Democracia não resolve disputas culturais
Na maior parte do Ocidente, é claro, todos somos ensinados desde cedo que a democracia fará tudo dar certo. As partes em conflito entrarão em “diálogo”, chegarão a um “meio-termo” e, no final, todos ficarão felizes e em paz.
Mas, não é assim que funciona na vida real. Embora existam algumas áreas de concessão que podem ser encontradas nas margens de questões como valores morais e identidade étnica, o fato é que, no final, as carnes kosher são legais ou não são. A circuncisão ou é legal, ou não é. O aborto ou é legal, ou não é. As cirurgias de “transição” transgênero para crianças ou são legais, ou não são.
Afinal, se um grupo de pessoas acredita que um feto de 3 meses é um parasita que invadiu a mãe, essas pessoas vão encontrar pouco espaço para concessão com um grupo de pessoas que pensam que o mesmo feto é uma pessoa que merece proteção legal.
Dinâmica semelhante está presente em casos envolvendo direitos dos animais, circuncisão e véus no rosto. Um lado acha que seu lado é a única opção aceitável para pessoas virtuosas e racionais. “Virtude”, é claro, pode ser definida de várias maneiras. Alguns estão tão cegos por seus vieses culturais que, de fato, chegam a concluir que nenhuma pessoa “civilizada” poderia acreditar que, digamos, a circuncisão é algo diferente de uma prática bárbara. Aqueles que continuam a acreditar em tais coisas, devem, portanto, ser forçados a vir “para o século XXI” pelo poder coercitivo do estado. Suas crenças religiosas, como Hillary Clinton exigiu em 2015, “precisam ser mudadas”.[6]
De qualquer forma, a democracia não oferece solução para lidar com profundas diferenças culturais entre os residentes de uma única jurisdição política. Quando populações com visões de mundo muito diferentes devem existir sob um único regime, o voto não resolve nada, e um lado acabará impondo suas políticas preferidas ao outro. A desobediência acarretará o uso de todo o peso da lei, da polícia e de todas as instituições coercitivas que o estado frequentemente emprega. Muito provavelmente, a maioria vencerá, e a minoria acabará não tendo poder para resistir.

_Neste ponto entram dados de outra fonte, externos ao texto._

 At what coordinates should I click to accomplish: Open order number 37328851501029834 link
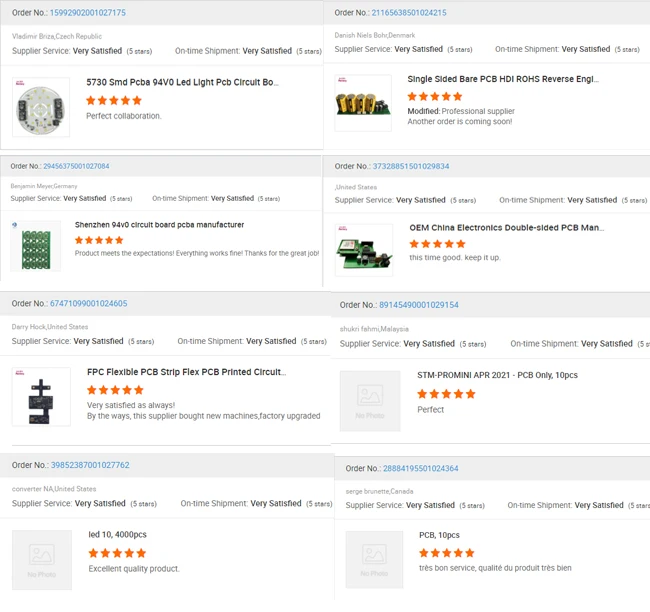pyautogui.click(x=411, y=166)
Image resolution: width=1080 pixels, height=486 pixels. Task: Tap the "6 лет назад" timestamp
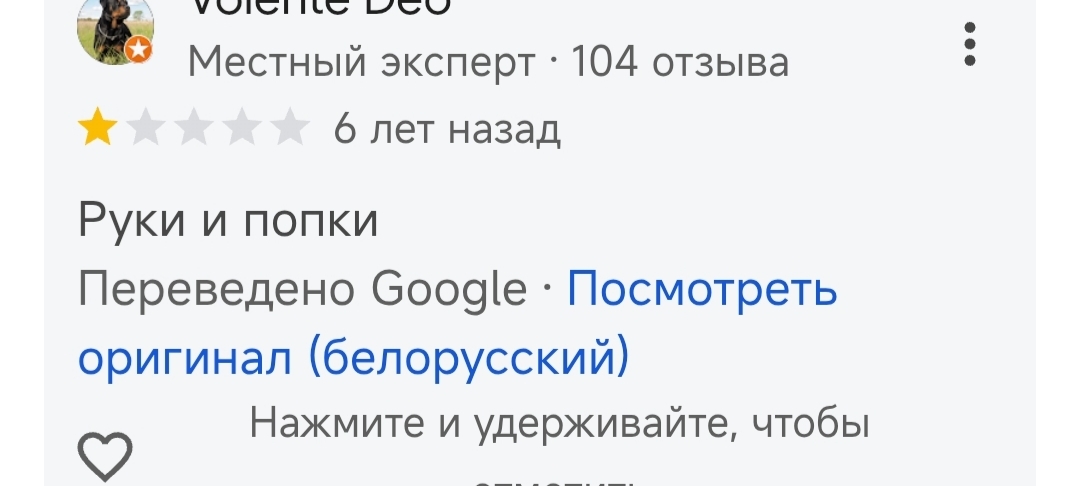point(447,129)
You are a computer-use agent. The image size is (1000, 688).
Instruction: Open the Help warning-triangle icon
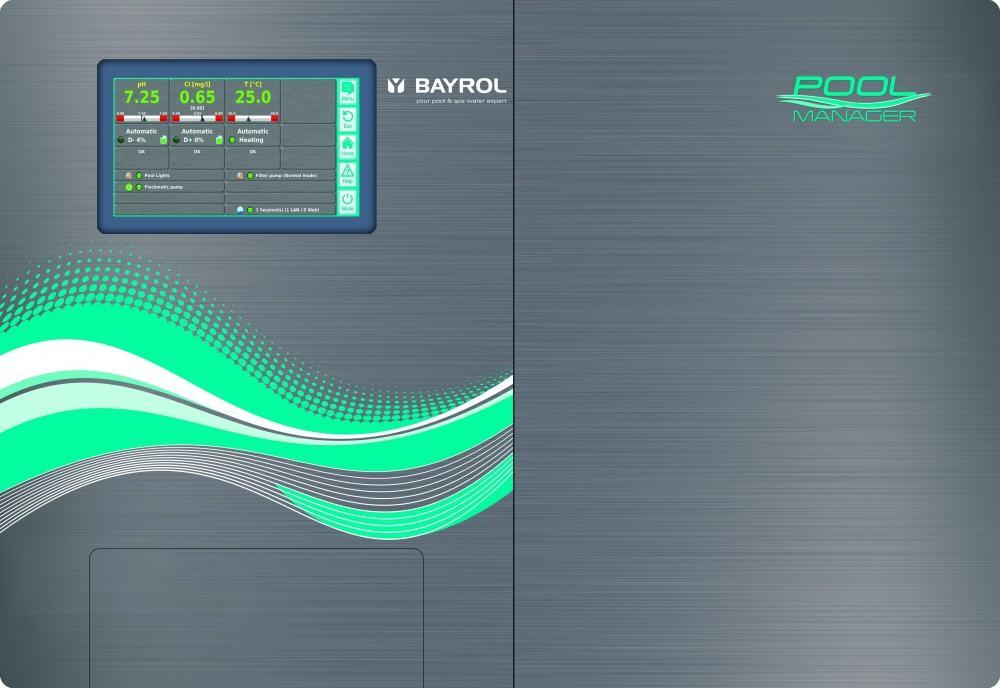(347, 174)
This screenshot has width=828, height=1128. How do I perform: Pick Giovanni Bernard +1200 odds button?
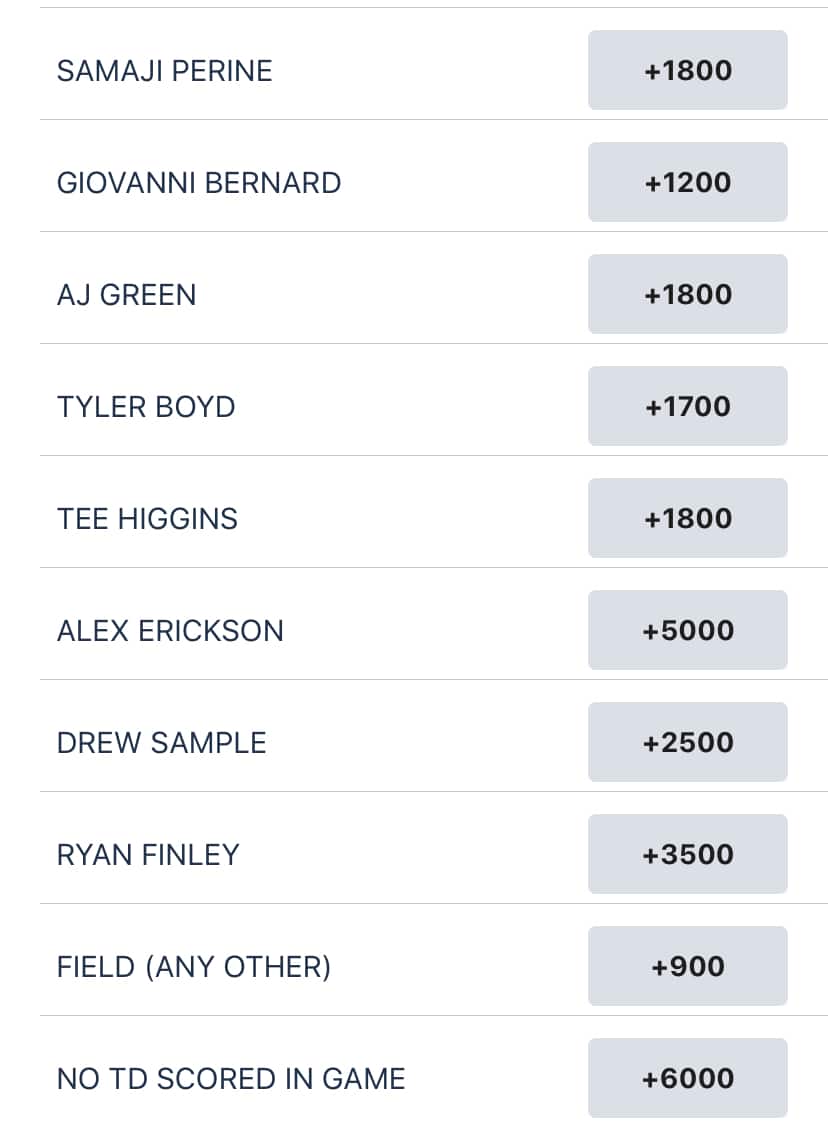[x=688, y=182]
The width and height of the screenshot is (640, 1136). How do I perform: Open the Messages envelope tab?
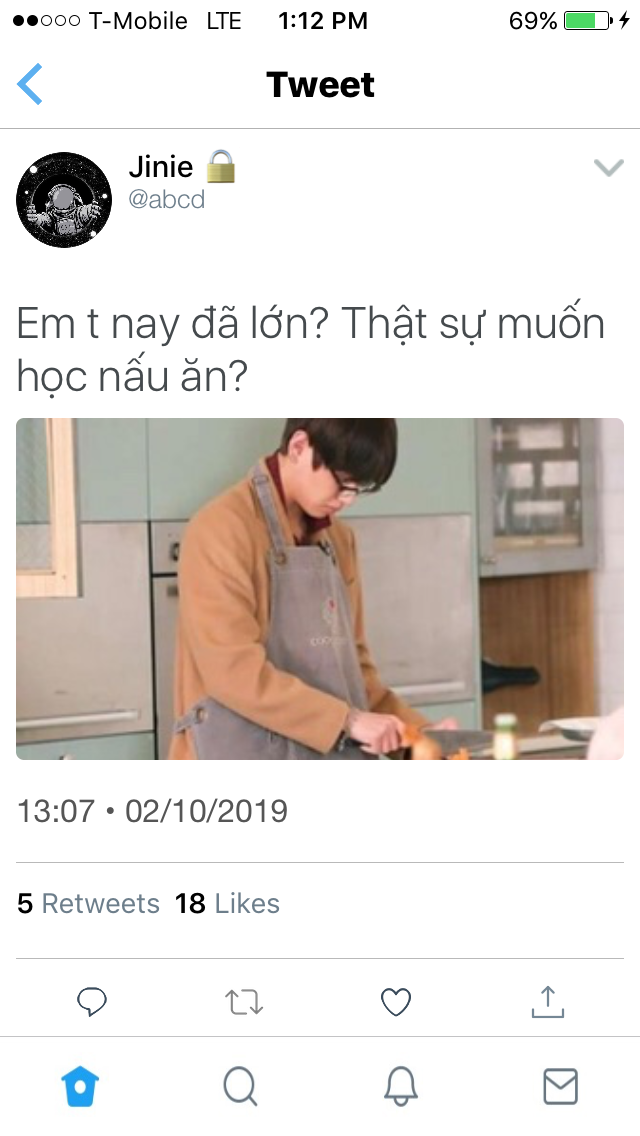pyautogui.click(x=560, y=1087)
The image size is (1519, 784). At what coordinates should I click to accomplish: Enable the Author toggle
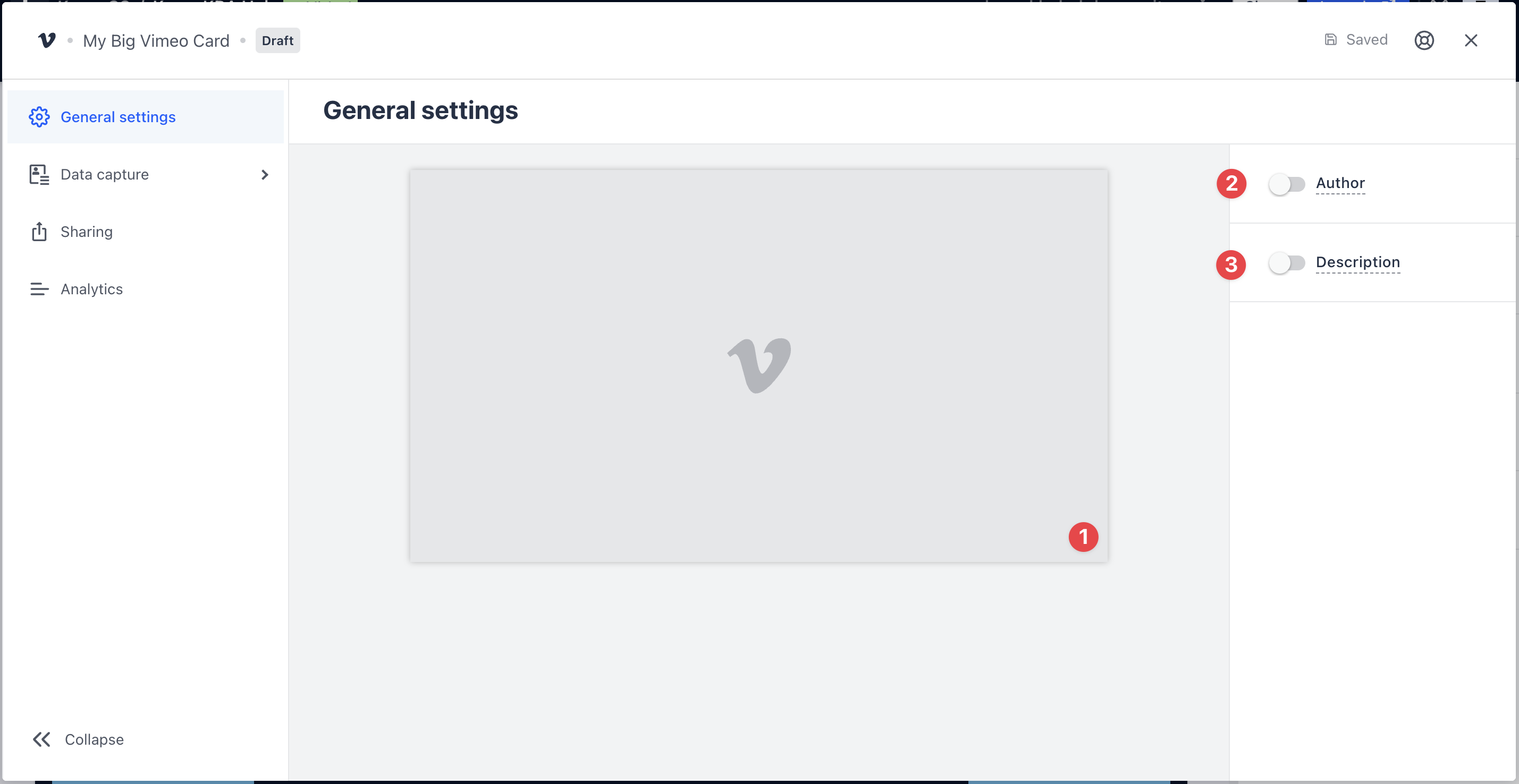(x=1287, y=184)
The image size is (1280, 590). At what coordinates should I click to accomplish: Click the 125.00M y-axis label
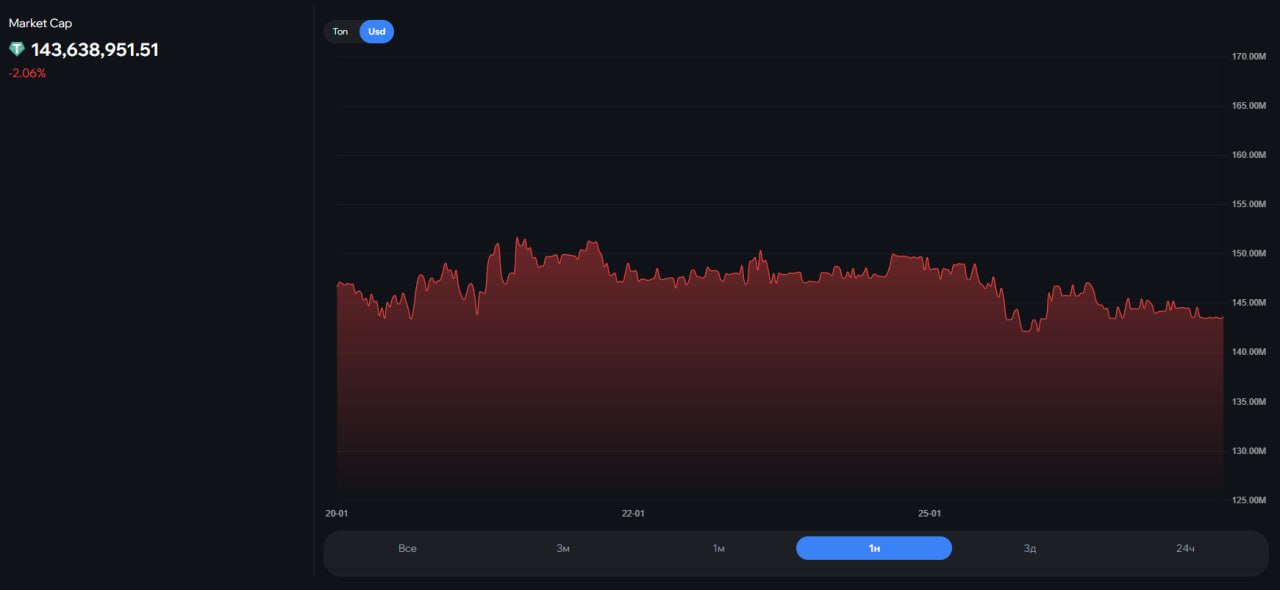coord(1248,500)
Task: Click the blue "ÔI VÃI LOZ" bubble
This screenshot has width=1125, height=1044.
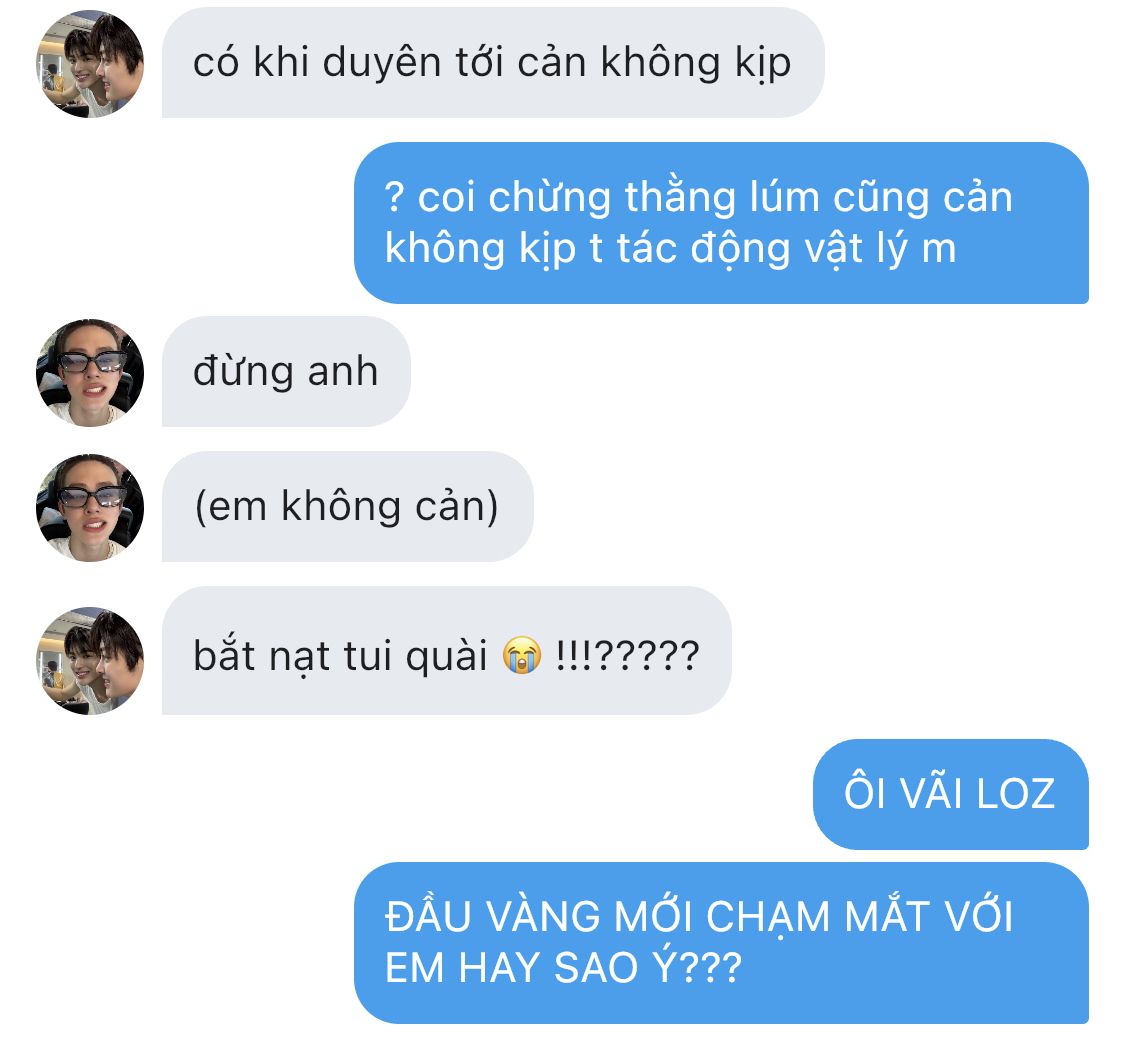Action: [x=951, y=795]
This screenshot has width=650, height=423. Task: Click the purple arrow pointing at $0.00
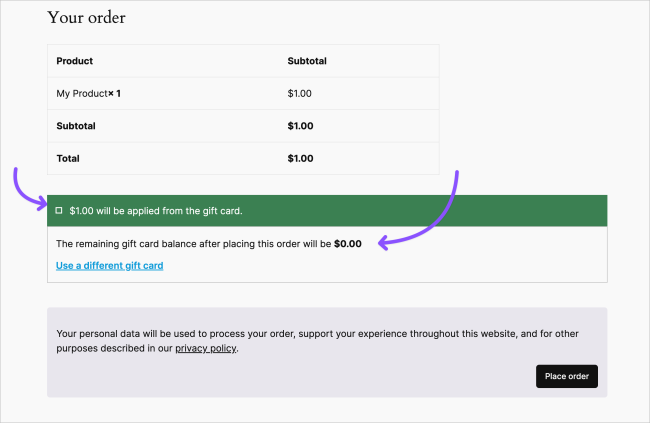coord(430,221)
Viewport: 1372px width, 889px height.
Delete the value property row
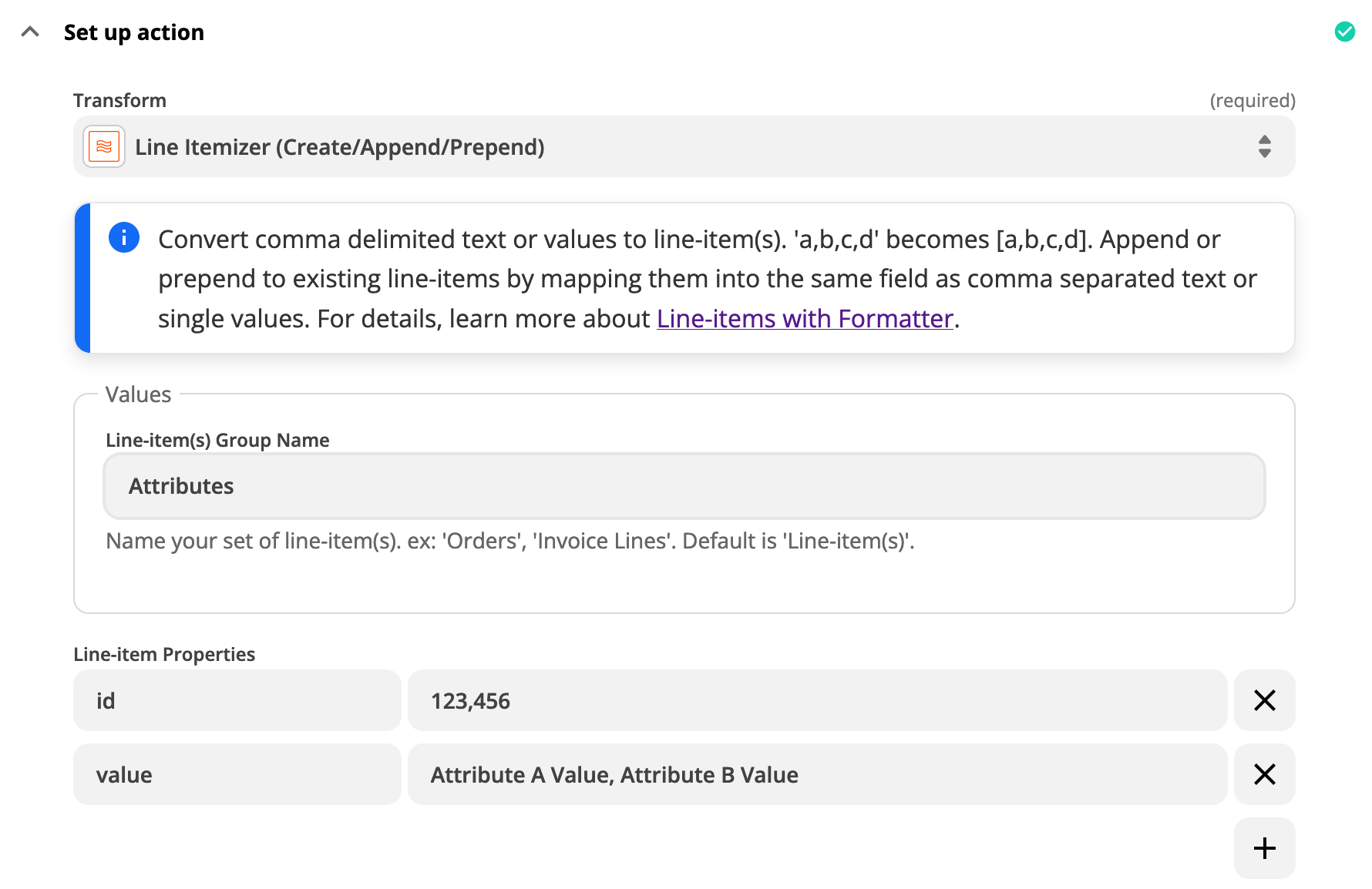pyautogui.click(x=1264, y=774)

Esses problemas também existem em todos os tipos de regimes, incluindo regimes autoritários e não democráticos. Mas os antidemocratas muitas vezes admitem abertamente que o estado está usando a força para apoiar um lado em detrimento do outro. Os democratas, por outro lado, muitas vezes preferem crer em ficções reconfortantes e educadamente se abstêm de reconhecer que as democracias podem produzir grupos minoritários descontentes excluídos do poder pela maioria.
Nestes casos, a única resposta justa e pacífica consiste em dividir as jurisdições políticas de modo que os grupos minoritários possam separar-se da maioria e, assim, atingir um maior nível de autogoverno e autodeterminação.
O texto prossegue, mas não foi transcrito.